Rows of pointing data:

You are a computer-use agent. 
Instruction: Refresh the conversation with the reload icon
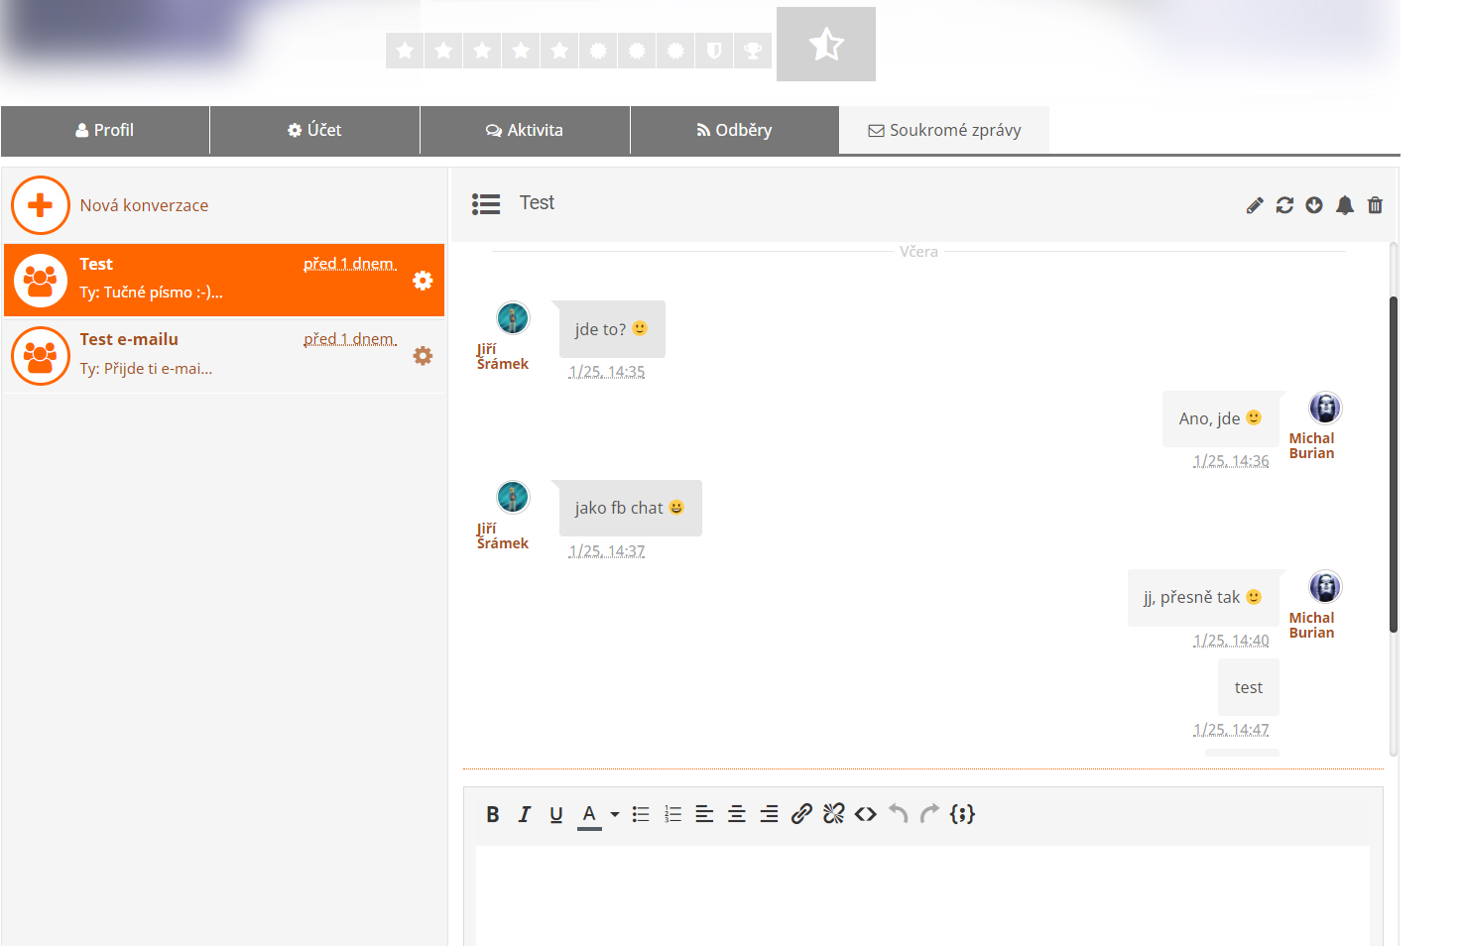pos(1284,205)
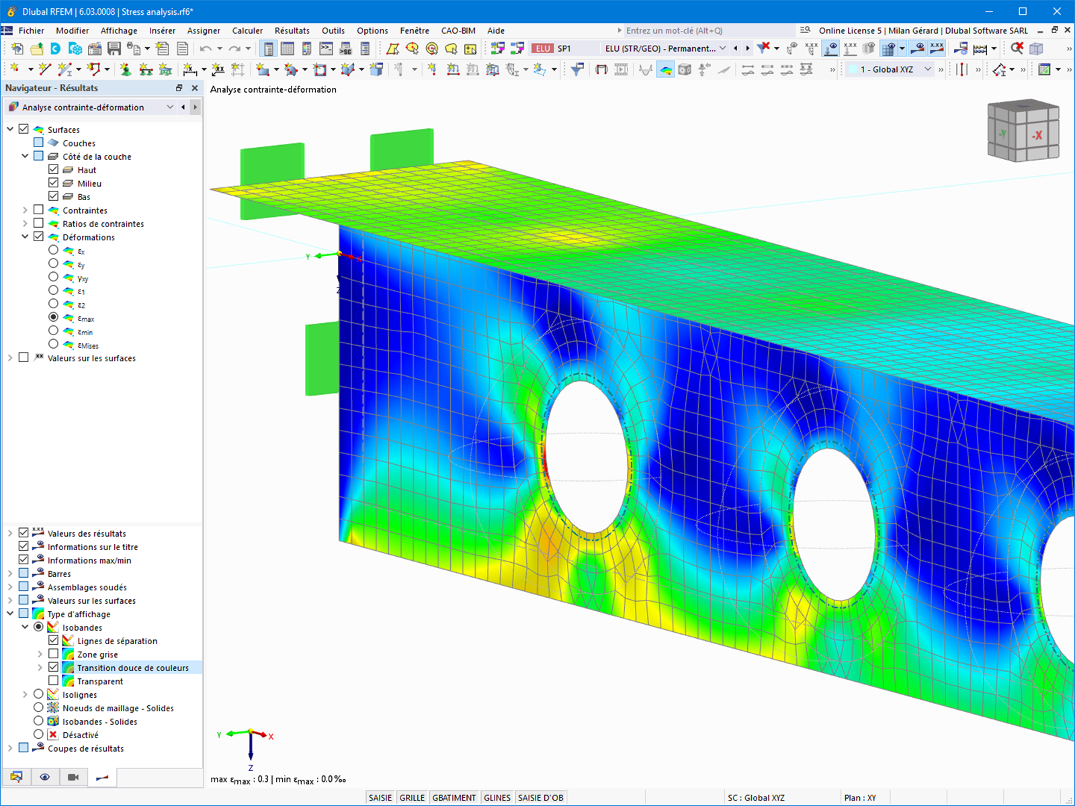Uncheck the Haut layer side checkbox

[54, 169]
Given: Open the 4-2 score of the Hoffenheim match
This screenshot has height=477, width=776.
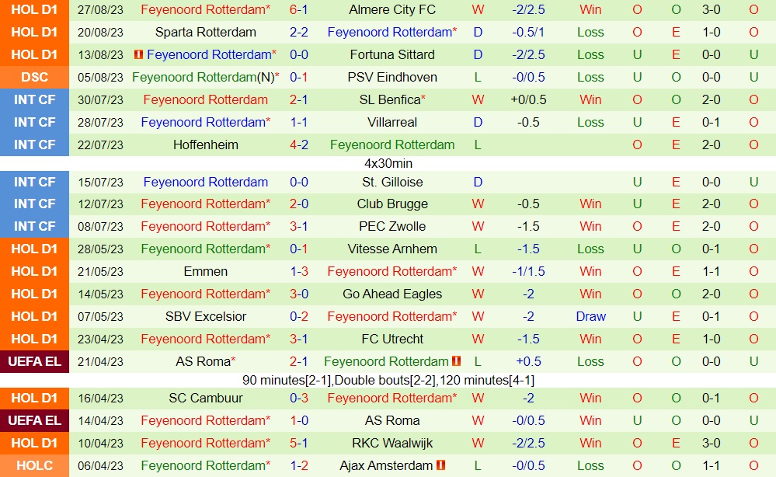Looking at the screenshot, I should pos(299,144).
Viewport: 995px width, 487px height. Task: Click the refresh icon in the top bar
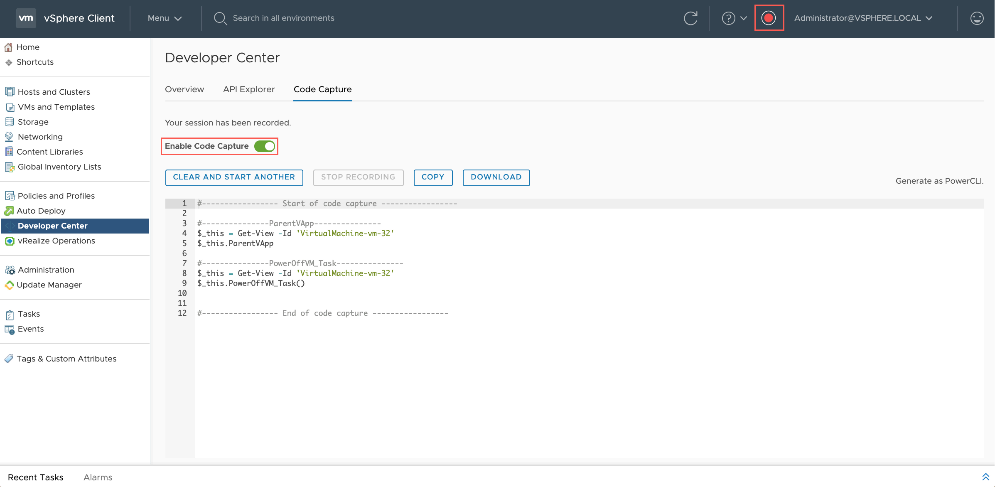690,18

INSTRUCTIONS TO FOLLOW
Recast the lines of the material above as a Markdown table with the columns Row and Text, numbering each line in Row, skipping blank lines, and leaving the pictures out.

SOLUTION TO THIS PROBLEM
| Row | Text |
|---|---|
| 1 | You are a computer-use agent.  |
| 2 | Instruction: Refresh the conversation with the reload icon |
| 3 | pos(1284,205) |
| 4 | Uncheck the Haut layer side checkbox |
| 5 | [54, 169] |
| 6 | Given: Open the 4-2 score of the Hoffenheim match |
| 7 | This screenshot has height=477, width=776. |
| 8 | Looking at the screenshot, I should pos(299,144). |
| 9 | Viewport: 995px width, 487px height. Task: Click the refresh icon in the top bar |
| 10 | 690,18 |